Aussi, la crise pénitentiaire a été concomitante à une crise judiciaire. Entre 1996 et 2002, moins de 8 500 procès ont été conduits, tandis que dans l’intervalle le nombre de détenus avait atteint 128 000. Les femmes, déjà sous-représentées en prison et dont la participation était dans la plupart des cas jugée moins grave, ont à ce moment-là bénéficié d’un traitement plus clément et sont restées en dehors du champ de l’attention des politiques et des chercheurs – bien que deux publications importantes aient porté sur le phénomène. Il aura fallu attendre les procès, précédés de la collecte d’informations, pour que la participation des femmes soit saisie dans son ampleur, sa diversité et sa complexité.

Pour des raisons pouvant être qualifiées de pratiques et idéologiques, la participation des femmes ne pouvait être traitée avant que le pays ne trouve les ressources nécessaires pour répondre à l’impératif de justice. Les juridictions Gacaca, qui ont traité près de deux millions d’affaires, et dont les travaux se sont poursuivis jusqu’en 2012, ont selon moi révélé la criminalité féminine. Grâce aux informations récoltées en amont des procès, ces tribunaux ont redéfini le périmètre du génocide, c’est-à-dire l’espace et la durée dans lequel chaque crime a été commis, et donc la somme de responsabilités qu’il a engagées. Un autre effet des Gacaca a sans doute été un jugement plus sévère des femmes, qui dans les faits avaient été tenues à l’écart des préoccupations judiciaires et qui par conséquent n’avaient pas été ciblées par les campagnes de sensibilisation conduites en amont. En moyenne plus faiblement éduquées que les hommes, et beaucoup moins bien préparées aux procès, elles sont très nombreuses à ne pas avoir coopéré avec la justice, alors même que la coopération permettait aux accusé·es de bénéficier de peines moins lourdes.

Concernant le tardif intérêt des chercheurs pour cette question, il convient de noter la somme des causes pouvant l’expliquer. Peut-être cette explication n’est-elle pas celle que je délivre le plus spontanément, mais il faut souligner la difficulté de travailler sur un événement contemporain. Pour les spécialistes du Rwanda de l’époque, le génocide est un drame parfois personnel, pouvant mettre en échec les précédents travaux ou dresser une ligne de fracture entre des collègues, des réseaux ou des idées. Pour les chercheurs s’attelant au sujet sans avoir connu le Rwanda auparavant, ce n’est guère plus simple compte tenu des enjeux politiques, diplomatiques, judiciaires, voire sécuritaires de la fin des années 1990 et du début des années 2000. Sans parler de la question linguistique. Certaines des questions ouvertes dans la décennie ayant suivi le génocide par cette première génération de chercheurs continuent néanmoins de guider ou préoccuper ses héritiers.

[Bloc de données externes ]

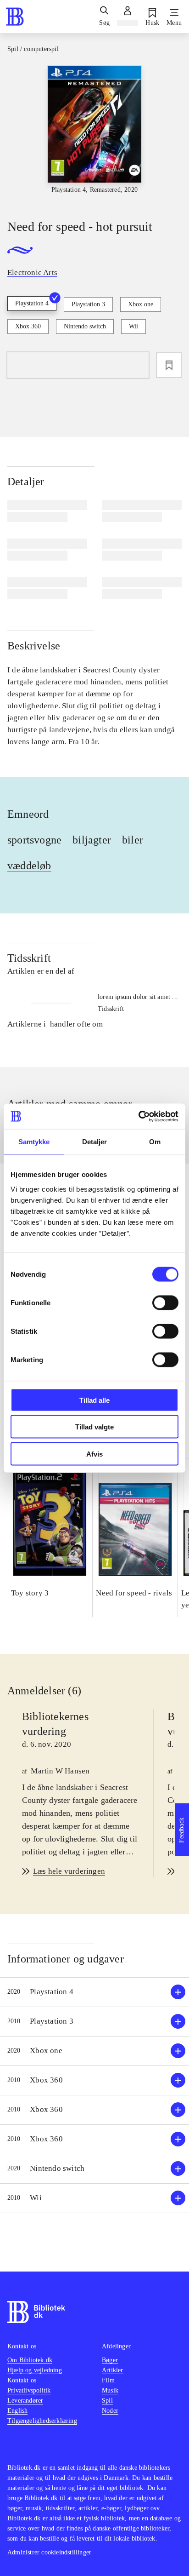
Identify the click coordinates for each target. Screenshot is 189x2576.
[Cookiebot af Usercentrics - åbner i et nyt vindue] (138, 1116)
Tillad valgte (94, 1427)
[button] (94, 1992)
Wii (133, 326)
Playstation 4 (32, 303)
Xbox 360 (28, 326)
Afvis (94, 1453)
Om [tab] (155, 1142)
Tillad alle (94, 1400)
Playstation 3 (88, 304)
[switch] (165, 1302)
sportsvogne (34, 840)
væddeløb (29, 866)
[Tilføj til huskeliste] (169, 365)
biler (132, 840)
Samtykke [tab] (34, 1142)
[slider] (94, 134)
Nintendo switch (85, 326)
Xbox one (140, 304)
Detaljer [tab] (94, 1142)
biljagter (91, 840)
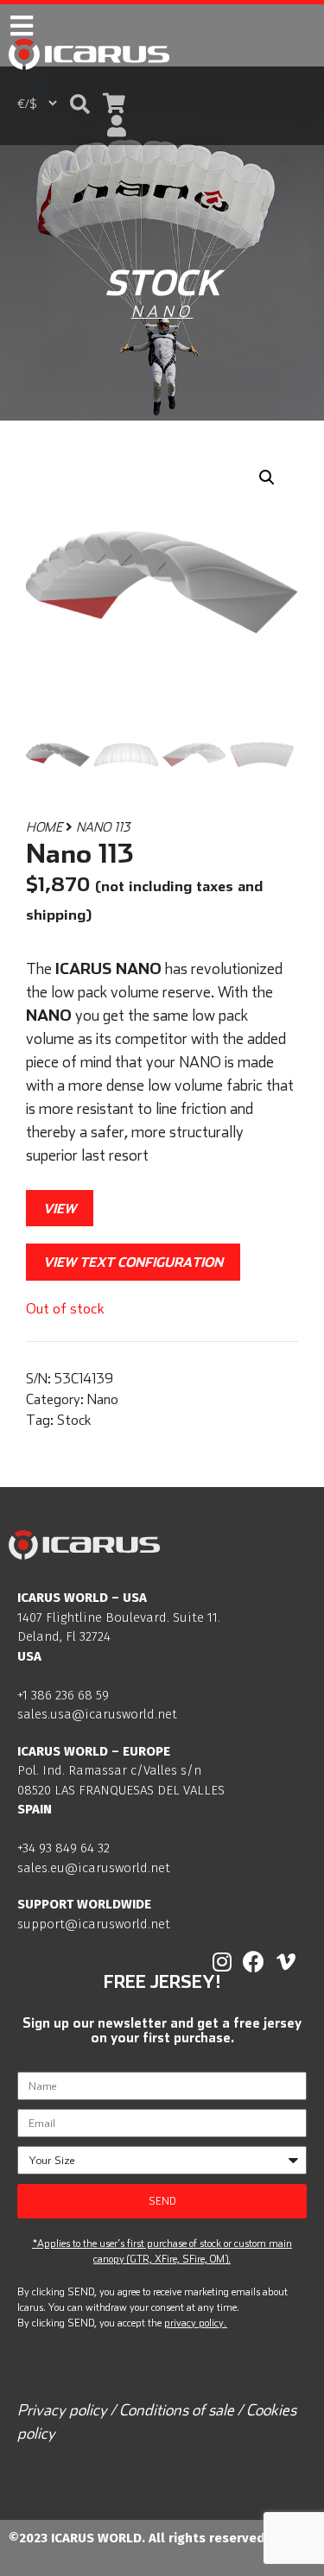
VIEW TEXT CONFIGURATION (133, 1261)
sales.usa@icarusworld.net (97, 1714)
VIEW (59, 1208)
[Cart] (114, 103)
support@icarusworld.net (93, 1924)
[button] (80, 104)
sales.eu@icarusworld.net (93, 1868)
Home (44, 827)
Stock (74, 1419)
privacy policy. (195, 2322)
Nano (162, 311)
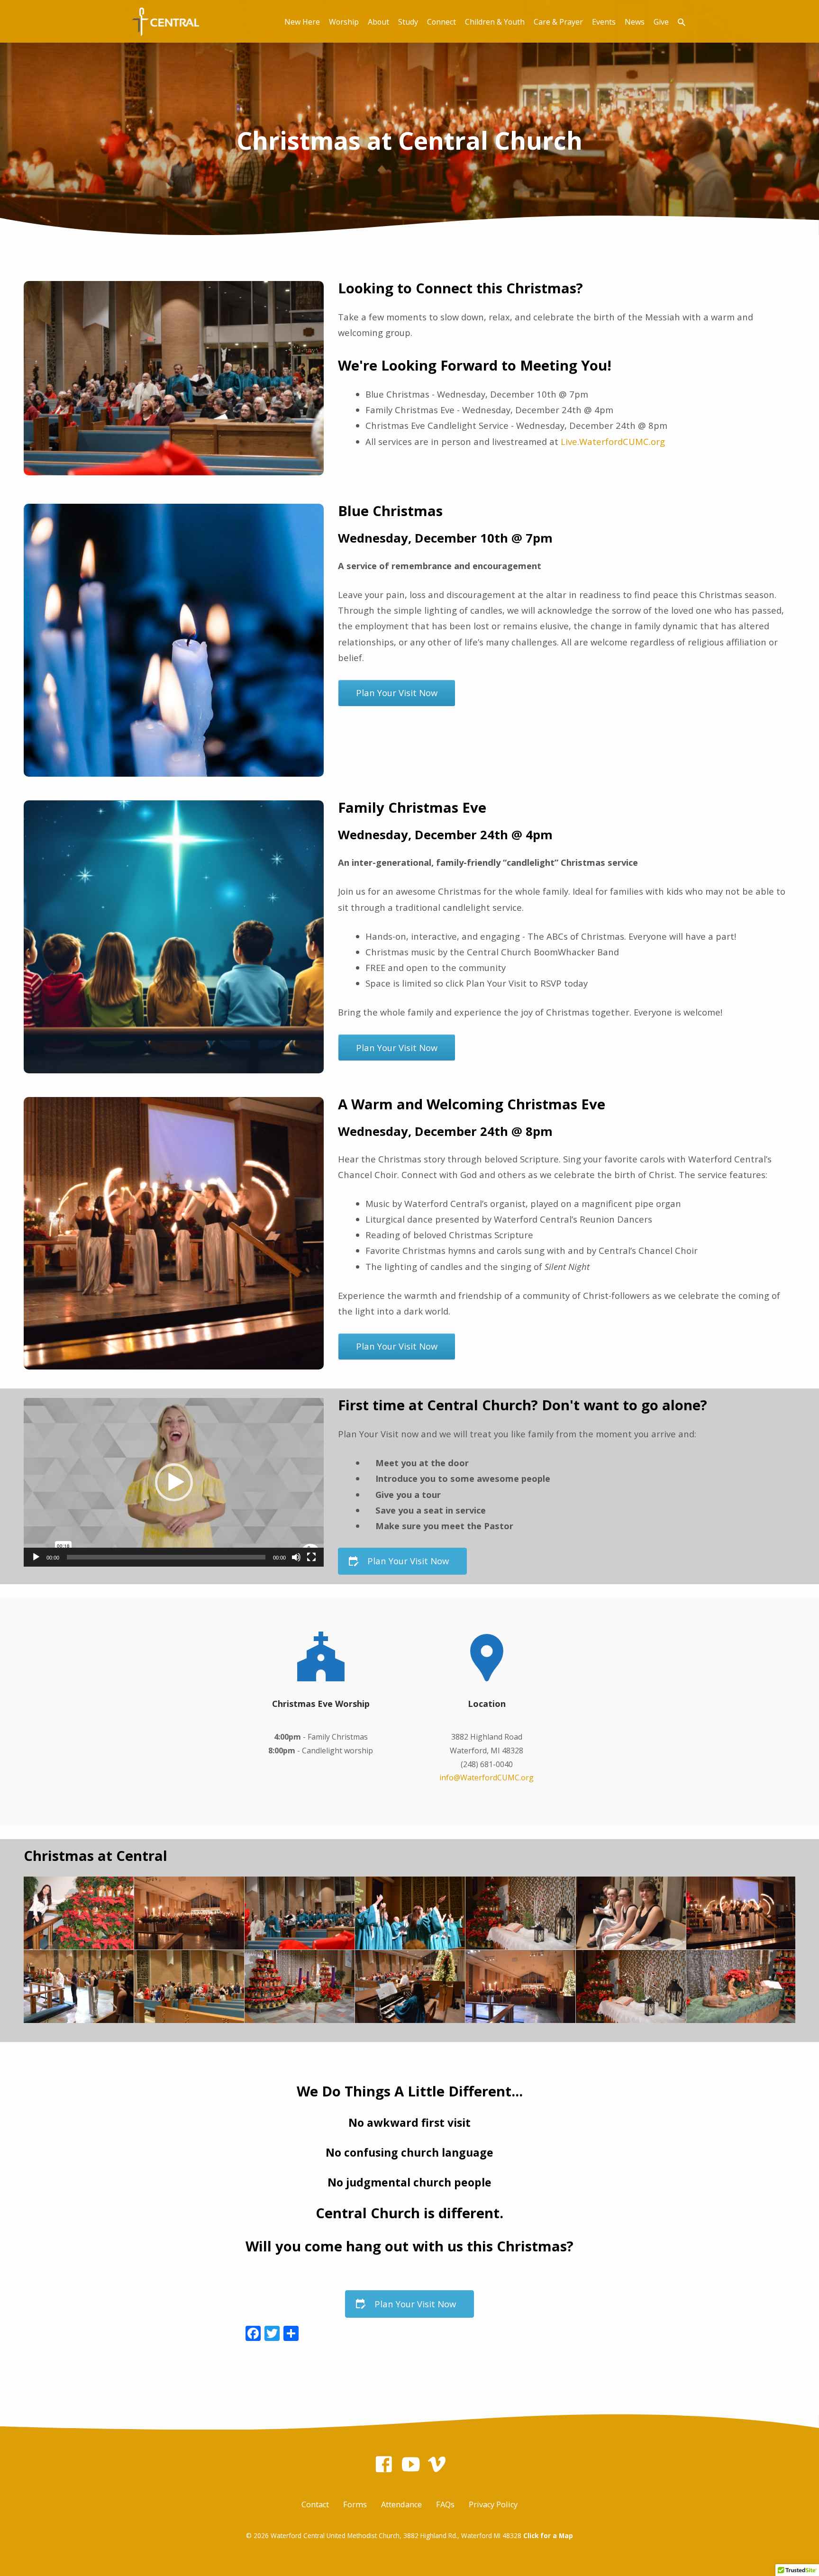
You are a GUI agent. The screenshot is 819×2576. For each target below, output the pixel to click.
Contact (315, 2504)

Le faible intérêt accordé à la participation des femmes pourrait également être expliqué par l’inadéquation entre les préoccupations des études sur le genre de l’époque, souffrant par ailleurs d’un problème de visibilité et de moyens – particulièrement dans l’espace francophone – et les travaux consacrés aux génocides. Une autre hypothèse complétant celle-ci serait une moindre féminisation du milieu académique. Une fois dit cela, l’erreur qui a sans doute été faite au début des années 2000 a été de considérer que le taux de femmes incarcérées pour génocide était représentatif de la criminalité génocidaire féminine plutôt que de l’appréciation de cette criminalité par les autorités politiques et judiciaires. Il n’en reste pas moins que l’organisation African Rights et la politiste Nicole Hogg s’étaient attaquées à ce sujet en 1995 et 2001, ouvrant la voie à de nouvelles recherches.

Violaine Baraduc est anthropologue et réalisatrice de films documentaires. Son ouvrage Tout les oblige à mourir. L’infanticide génocidaire au Rwanda en 1994 est paru aux éditions du CNRS en 2024.